昔々、ある小さな村に不思議なトンボが住んでいました。このトンボは特別な能力を持っていて、いろいろな遊びを楽しむことができました。しかし、彼には一つだけ弱点がありました。それは、いつも途中で飽きてしまうことでした。友達と一緒に遊んでいるときも、すぐに他のことに興味を持ってしまうのです。
ある日、トンボは友達と一緒にお花畑で遊ぶことになりました。彼は花の蜜を集めて、いろんな種類の花に触れることができることにワクワクしていました。ところが、楽しそうなことが始まるとすぐに、他の花に目が移ってしまい、飛び回ってはすぐに降りてきてしまいました。友達は「もう少し一緒に遊ぼうよ!」と言ったけれど、トンボは「こっちの花も見たい」と言って、また飛んでいってしまいました。

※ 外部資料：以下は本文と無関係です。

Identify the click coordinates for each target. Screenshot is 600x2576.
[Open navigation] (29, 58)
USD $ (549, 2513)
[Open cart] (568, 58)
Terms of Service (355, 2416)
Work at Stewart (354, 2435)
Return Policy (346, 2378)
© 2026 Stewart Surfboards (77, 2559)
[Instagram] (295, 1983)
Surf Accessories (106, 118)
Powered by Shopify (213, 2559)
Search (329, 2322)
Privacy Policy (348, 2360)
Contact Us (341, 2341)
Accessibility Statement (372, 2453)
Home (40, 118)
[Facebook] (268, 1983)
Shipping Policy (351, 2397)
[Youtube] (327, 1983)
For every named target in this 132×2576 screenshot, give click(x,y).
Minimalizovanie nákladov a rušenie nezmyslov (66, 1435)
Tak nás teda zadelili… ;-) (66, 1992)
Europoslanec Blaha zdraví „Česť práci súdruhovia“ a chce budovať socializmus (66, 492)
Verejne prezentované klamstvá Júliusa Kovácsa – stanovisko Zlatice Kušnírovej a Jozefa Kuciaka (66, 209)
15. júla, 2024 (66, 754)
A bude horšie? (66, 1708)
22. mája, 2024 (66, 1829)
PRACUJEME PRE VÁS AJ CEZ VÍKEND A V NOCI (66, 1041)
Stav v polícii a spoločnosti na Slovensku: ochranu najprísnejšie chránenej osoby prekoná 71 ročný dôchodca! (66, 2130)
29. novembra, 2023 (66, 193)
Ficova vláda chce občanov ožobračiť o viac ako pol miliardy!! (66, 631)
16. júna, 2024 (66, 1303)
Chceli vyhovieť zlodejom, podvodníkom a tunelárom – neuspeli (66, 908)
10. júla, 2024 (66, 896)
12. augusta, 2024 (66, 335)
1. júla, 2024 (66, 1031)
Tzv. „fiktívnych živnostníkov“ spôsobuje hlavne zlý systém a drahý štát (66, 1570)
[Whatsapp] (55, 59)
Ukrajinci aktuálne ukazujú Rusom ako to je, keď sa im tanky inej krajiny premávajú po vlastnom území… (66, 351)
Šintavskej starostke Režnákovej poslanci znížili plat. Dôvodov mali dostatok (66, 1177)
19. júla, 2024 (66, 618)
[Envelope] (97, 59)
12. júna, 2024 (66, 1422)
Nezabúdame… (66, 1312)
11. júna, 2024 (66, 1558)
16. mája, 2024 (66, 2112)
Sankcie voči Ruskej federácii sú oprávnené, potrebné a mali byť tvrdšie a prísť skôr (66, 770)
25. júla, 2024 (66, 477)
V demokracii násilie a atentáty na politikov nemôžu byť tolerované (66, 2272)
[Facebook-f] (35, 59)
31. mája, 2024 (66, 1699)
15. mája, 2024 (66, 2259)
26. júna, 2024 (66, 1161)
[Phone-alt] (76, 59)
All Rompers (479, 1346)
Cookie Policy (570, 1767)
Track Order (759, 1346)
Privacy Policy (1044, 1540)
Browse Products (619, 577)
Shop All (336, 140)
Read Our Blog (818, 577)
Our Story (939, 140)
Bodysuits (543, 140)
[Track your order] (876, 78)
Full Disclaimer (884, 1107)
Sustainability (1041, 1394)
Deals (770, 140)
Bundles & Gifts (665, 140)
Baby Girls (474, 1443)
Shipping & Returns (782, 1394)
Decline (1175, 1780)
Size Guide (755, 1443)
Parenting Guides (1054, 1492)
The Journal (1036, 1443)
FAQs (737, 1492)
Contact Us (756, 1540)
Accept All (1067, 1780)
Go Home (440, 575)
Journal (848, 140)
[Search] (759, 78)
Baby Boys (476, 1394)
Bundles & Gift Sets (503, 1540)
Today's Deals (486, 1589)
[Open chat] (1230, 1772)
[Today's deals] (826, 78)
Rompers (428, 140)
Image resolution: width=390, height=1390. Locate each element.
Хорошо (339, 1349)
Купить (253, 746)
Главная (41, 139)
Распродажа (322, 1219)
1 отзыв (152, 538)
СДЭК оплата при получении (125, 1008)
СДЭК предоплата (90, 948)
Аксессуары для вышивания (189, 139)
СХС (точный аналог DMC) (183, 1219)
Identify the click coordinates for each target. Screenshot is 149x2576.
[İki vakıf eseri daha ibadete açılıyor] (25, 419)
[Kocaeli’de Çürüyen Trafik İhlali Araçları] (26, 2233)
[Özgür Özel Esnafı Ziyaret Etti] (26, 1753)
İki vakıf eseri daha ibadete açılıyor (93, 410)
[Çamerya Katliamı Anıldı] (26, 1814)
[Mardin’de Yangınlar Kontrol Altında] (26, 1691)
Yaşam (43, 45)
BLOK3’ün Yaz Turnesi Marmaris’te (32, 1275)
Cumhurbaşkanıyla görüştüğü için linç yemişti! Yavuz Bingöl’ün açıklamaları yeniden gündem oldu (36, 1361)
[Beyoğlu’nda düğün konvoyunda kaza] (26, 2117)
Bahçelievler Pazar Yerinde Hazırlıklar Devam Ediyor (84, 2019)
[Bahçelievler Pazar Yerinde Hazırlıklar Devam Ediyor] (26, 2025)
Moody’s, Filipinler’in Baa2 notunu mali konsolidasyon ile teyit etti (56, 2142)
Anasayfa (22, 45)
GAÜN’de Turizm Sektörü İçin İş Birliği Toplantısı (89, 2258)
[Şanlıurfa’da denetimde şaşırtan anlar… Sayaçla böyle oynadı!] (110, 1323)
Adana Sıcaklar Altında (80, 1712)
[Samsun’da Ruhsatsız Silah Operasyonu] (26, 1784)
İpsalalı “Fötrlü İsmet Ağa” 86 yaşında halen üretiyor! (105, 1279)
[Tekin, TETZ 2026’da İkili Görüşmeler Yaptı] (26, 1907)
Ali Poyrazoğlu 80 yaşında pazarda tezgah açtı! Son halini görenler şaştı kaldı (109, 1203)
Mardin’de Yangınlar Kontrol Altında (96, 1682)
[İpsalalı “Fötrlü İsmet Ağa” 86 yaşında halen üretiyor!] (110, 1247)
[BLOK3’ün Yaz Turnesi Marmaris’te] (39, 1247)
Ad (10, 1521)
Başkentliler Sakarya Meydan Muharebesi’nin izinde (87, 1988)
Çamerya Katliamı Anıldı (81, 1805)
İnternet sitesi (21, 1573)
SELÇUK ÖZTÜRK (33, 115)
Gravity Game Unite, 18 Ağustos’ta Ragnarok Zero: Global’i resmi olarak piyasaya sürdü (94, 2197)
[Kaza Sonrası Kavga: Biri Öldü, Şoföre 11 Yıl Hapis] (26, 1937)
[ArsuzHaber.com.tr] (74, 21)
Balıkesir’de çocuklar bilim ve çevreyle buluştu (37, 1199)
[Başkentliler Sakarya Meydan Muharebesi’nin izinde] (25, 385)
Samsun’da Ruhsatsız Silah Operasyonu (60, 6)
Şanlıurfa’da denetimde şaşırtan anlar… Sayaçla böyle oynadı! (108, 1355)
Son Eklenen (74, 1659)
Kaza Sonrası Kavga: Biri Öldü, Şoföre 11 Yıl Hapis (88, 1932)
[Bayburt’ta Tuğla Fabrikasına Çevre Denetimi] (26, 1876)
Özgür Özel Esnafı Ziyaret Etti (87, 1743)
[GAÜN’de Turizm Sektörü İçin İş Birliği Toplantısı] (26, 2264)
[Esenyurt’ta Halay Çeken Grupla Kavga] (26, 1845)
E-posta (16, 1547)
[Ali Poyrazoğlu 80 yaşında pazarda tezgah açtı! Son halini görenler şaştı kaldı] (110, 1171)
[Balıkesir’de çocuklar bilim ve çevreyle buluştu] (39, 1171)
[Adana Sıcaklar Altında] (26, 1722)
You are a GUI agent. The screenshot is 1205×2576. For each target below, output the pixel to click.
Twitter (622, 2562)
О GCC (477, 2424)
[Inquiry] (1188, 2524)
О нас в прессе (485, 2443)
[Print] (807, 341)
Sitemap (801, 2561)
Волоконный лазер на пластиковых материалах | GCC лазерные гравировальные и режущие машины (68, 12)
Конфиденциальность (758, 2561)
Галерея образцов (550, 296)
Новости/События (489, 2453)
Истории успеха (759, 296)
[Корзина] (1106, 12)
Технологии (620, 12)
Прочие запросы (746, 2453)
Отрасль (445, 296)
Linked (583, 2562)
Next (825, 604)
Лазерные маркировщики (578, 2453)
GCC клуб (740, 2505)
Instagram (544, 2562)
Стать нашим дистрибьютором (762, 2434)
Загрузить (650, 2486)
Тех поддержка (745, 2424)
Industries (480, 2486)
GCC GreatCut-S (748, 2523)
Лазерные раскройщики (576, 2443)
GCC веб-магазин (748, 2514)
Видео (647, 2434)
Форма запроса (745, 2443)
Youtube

そうしているうちに、中途半端に遊び終わってしまったトンボは、いつの間にか周りの友達が離れてしまったことに気づきました。彼は自分が尻尾のように途中で切れてしまったことを反省しました。「もっと長く遊んでいれば、もっと楽しかったのに」と思いながら、彼は自分の行動を振り返りました。
それからというもの、トンボは少しずつ、物事を最後までやり遂げることの大切さを学んでいきました。友達との遊びだけでなく、自分の好きなことにも、しっかりと向き合うようになりました。だからこそ、彼のトンボの仲間たちも、彼を見習って、みんなで遊ぶことがもっと楽しくなったのです。こうして、尻切れトンボという言葉は、物事を中途半端に終わらせないようにしようという教訓として、村中に広まったのです。